Work with a stereo mix of your multi-track project. Mastering is done to balance and optimize a finished performance and the better your mix is, the easier it will be to master.
Open your mix in Audacity by selecting "File" from the menu bar. Click on "Import" from the drop-down menu and load your mix file. Audacity will assign it to a track. Repeat the process and open a second copy of the same file. When it is assigned to a track, click the "Mute" button on the left. You will use this copy for A-B comparison with your mastered file.
Use Audacity's built-in effects to process the un-muted track. First, select "Equalization" from the "Effects" menu bar. Consider small EQ changes to problem frequencies. Areas to watch are extreme low bass, below 80 hertz, where too much content can make things muddy and indistinct. Frequencies around 400 to 600 hertz can often be lowered a little bit to balance highs and lows, and sibilant frequencies can be addressed with cuts anywhere between about 3,500 to 10,000 hertz, depending on the voices.
Select "GVerb" from the effects menu if you wish to put a little reverb on the entire mix. This is sometimes handy for blending voices and instruments together. Generally you will want only a touch of reverb. Start with a small room size and reverb time and a dry signal level about -4.0. Play with the parameters until it is difficult to tell if there is any effect on at all, then compare it with the muted copy. You will likely be surprised how much reverb is on your mastered version. Beware of adding too much.
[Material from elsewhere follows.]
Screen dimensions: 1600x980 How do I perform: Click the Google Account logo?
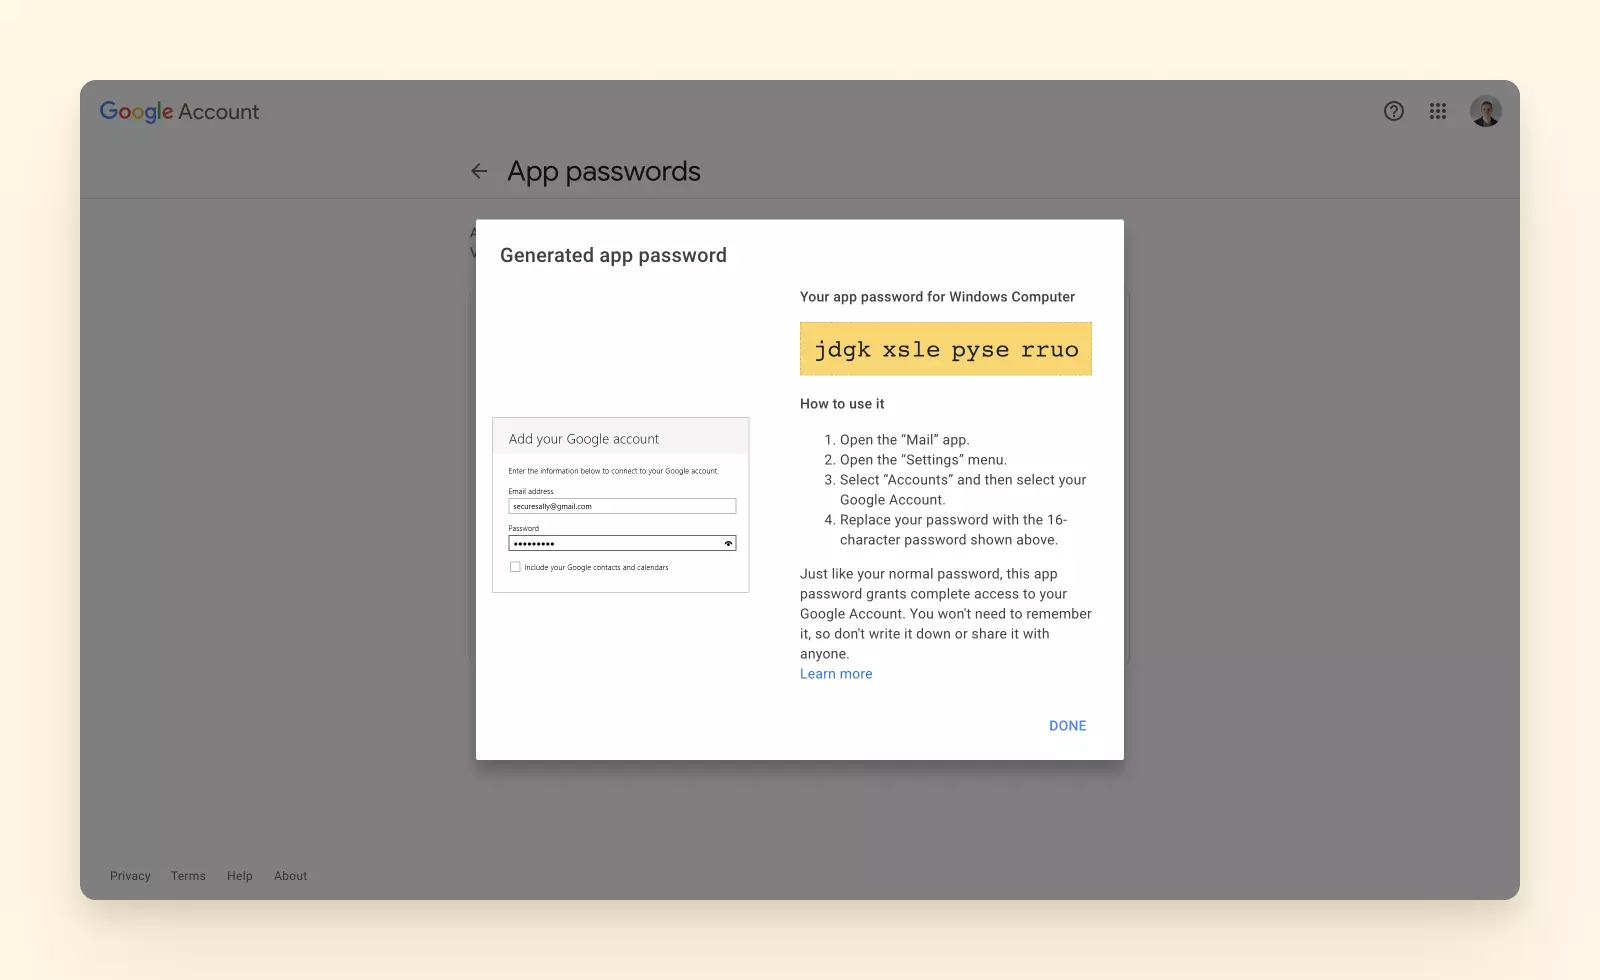(x=179, y=112)
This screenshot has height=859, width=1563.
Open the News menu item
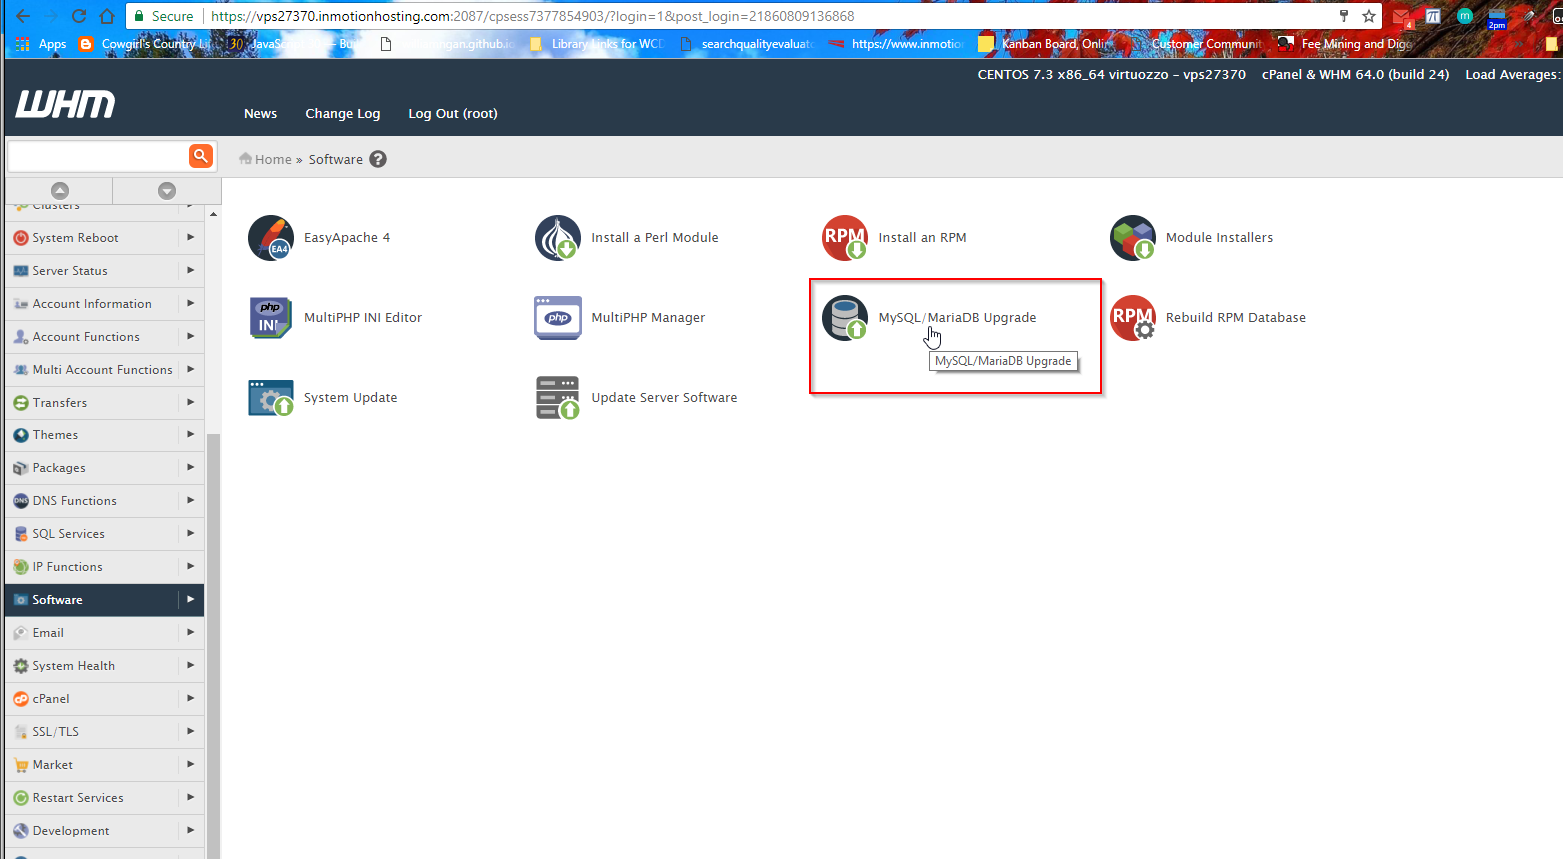pos(260,114)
Open "Compressor" from the "Effects" menu. Compressors and limiters smooth out dynamic changes, making tracks sound more "punchy." This is an effect that can also be overused, so start with modest settings like a ratio of 2:1 or 3:1 and short attack and release times. Uncheck the "Make-up Gain" box unless you are mastering a high-energy, loud song.
Many of the other effects included with Audacity may be used at the mastering stage with discretion or for a special effect. If the finished version of your song depends on an effect at mastering, that's probably a sign that your mix needs work.